Création de la Société du Plan Nord

Côté bonne nouvelle, le gouvernement a créé une Société qui s’occupera du développement du Nord québécois. Les projets d’investissements au nord du Québec représentent des dizaines de milliards de dollars d’investissements en construction, de quoi remplir les carnets de commandes de nos entrepreneurs pour plusieurs années. En fait, la majeure partie de ces projets seront des investissements miniers, souvent d’une valeur de quelques milliards de dollars chacun. Si ces investissements se concrétisent, nous ne parlerons plus d’un ralentissement en construction, mais bien d’une croissance.

Réduction des fonds des services de santé

Autre fait à noter dans ce budget, la réduction graduelle du taux de cotisation au Fonds des services de santé (FSS) des petites et moyennes entreprises du secteur de la construction. Cette mesure, qui entrera en vigueur le 1er janvier 2017, réduira le taux de cotisation au Fonds des services de santé pour l’ensemble des entreprises en construction qui ont une masse salariale de 5 millions de dollars et moins. Le tableau suivant illustre la réduction du FSS qui s’effectuera entre le 1er janvier 2017 et le 1er janvier 2019.

budget 2015

Abolition de la déduction pour petite entreprise

Par contre, les efforts du gouvernement afin d’alléger le fardeau fiscal des PME québécoises auront un impact négatif sur bon nombre d’entreprises en construction à travers la province. En effet, la réduction graduelle du taux général d’imposition des PME de 11,9 % à 11,5 % à partir du 1er janvier 2017 sera majoritairement financée par l’abolition de la déduction pour petite entreprise (DPE).

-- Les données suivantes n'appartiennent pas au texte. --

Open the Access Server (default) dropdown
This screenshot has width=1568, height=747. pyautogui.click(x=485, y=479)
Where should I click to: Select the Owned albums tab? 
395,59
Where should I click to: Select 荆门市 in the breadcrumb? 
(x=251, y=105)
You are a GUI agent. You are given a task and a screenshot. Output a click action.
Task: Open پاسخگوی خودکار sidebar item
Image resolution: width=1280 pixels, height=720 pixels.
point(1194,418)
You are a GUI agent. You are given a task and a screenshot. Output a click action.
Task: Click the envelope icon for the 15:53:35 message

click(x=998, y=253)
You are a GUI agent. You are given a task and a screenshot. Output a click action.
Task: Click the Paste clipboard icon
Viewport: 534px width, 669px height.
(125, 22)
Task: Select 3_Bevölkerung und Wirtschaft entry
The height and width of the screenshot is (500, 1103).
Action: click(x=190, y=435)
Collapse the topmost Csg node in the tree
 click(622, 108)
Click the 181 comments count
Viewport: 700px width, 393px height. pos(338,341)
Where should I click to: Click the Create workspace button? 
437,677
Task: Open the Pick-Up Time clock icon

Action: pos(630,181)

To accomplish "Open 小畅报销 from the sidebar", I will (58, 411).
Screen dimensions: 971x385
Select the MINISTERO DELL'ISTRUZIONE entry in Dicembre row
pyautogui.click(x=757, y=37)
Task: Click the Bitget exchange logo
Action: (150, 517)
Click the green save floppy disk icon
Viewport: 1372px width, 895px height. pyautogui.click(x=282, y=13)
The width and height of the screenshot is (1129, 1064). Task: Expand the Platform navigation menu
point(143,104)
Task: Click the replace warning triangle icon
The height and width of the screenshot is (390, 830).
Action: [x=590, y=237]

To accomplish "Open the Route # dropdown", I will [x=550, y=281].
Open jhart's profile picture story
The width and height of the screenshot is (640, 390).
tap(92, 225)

La DPE, qui prévoit un taux d’imposition de 8 % sur les premiers 500 000 dollars de revenu des entreprises employant 3 salariés ou moins, sera aboli afin de financer le nouveau taux général d’imposition des PME québécoises. Sachant que 83 % des entreprises en construction au Québec emploient moins de 5 salariés, il devient évident que l’industrie risque d’être considérablement impactée par ce changement.

Attestation de Revenu Québec

Il faut aussi tenir compte de l’élargissement de l’attestation de Revenu Québec pour les contrats privés de travaux de construction qui sera en vigueur en février 2016. Cette annonce est cependant conditionnelle à l’adoption du projet de loi 28.

Retour à l’équilibre budgétaire

Somme toute, le budget provincial 2015-2016 n’est pas un budget particulièrement prolifique pour le secteur de la construction. Force est de constater que le gouvernement a priorisé le retour à l’équilibre budgétaire aux dépenses en infrastructures publiques. Reste maintenant à voir si les investissements privés, spécialement ceux localisés dans le Nord québécois, pourront prendre la relève.

SAVIEZ-VOUS QUE...
Le plan économique du gouvernement québécois prévoyait une somme de 32,5 M$ pour la mise en place d’une stratégie de développement de l’aluminium.